JKU-Forscher entwickeln essbare Elektronik   

erstellt am
14. 09. 10

Linz (jku) - Ob Digitalkamera, Notebook, PC, Handy, Plasmafernseher oder Spielkonsole -
eine rasante Entwicklung im Bereich der Informations- und Kommunikationstechnik aber auch kürzere Produktlebenszyklen sind am Markt beobachtbar. Der Elektro-/Elektronikschrott und ein erheblicher Strom- und Materialverbrauch strapazieren unsere Umwelt. Der Ruf nach "grüner Elektronik" in Bezug auf Energie, Problemstoffe, Abfall und Recycling wird nicht nur von der Gesetzgebung, sondern auch vom Markt her immer größer. Die Johannes Kepler Universität (JKU) Linz folgt diesem Ruf und beschäftigt sich als eine der ersten Universitäten weltweit mit Elektronik, die man als Müll einfach auf den Komposthaufen werfen, zur Not sogar essen könnte.
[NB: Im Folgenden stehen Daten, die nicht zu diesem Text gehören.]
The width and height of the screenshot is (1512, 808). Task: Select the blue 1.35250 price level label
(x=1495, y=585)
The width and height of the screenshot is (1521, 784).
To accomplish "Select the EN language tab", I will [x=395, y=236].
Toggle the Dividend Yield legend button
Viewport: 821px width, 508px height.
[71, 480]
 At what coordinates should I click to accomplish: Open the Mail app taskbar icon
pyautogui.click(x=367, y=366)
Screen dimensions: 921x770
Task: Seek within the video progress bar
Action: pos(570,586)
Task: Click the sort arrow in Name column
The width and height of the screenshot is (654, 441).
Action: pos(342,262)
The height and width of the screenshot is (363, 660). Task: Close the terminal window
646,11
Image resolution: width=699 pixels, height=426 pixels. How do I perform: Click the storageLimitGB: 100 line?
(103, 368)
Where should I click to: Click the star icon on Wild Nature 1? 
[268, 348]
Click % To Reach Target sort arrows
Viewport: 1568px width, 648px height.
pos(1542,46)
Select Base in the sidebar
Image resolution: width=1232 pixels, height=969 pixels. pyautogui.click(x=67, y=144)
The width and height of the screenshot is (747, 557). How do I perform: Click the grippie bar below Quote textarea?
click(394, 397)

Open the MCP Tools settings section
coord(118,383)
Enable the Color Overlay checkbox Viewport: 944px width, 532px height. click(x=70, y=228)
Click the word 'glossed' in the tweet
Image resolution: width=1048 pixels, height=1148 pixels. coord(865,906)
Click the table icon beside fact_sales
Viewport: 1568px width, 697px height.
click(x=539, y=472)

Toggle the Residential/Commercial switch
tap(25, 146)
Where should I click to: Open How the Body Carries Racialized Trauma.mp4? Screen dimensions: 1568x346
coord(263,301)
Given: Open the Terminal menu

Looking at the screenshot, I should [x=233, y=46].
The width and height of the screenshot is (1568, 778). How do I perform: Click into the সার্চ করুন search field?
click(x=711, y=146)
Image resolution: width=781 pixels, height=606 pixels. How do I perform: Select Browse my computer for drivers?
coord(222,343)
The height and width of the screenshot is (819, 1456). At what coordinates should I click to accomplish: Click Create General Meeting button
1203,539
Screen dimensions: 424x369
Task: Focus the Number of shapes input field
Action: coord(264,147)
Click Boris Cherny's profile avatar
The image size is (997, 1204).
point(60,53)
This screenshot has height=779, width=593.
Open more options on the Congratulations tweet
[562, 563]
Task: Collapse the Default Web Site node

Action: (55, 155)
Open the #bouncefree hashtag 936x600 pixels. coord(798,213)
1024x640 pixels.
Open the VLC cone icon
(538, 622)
Die vollkommene Bioverträglichkeit der elektrischen Bauteile ist das Hauptziel einiger JKU-Wissenschafter, die sich schon seit längerem mit der Nutzung elektronischer Elemente aus biologischen Bauteilen beschäftigen. Erste Forschungserfolge um die Teams von Univ.Prof. Dr. Siegfried Bauer, Leiter der Abteilung für Physik der Weichen Materie, und o.Univ.Prof. Dr. Niyazi Serdar Sariciftci, Vorstand des Instituts für Organische Solarzellen, können jetzt verzeichnet werden: Dr. Mihai Irimia-Vladu hat einen organischen Feldeffekttransistor entwickelt, der von den Materialien her sogar essbar wäre. Damit wurde ein erster Schritt in Richtung "grüne Elektronik" gesetzt: "Es ist uns erstmals gelungen, aus natürlichen Ausgangsstoffen wie beispielsweise Beta-Karotin, Indigo, Koffein, Glucose, Farbstoffe, DNA, etc. organische Feldeffektransistoren zu entwickeln", sagen Bauer und Sariciftci.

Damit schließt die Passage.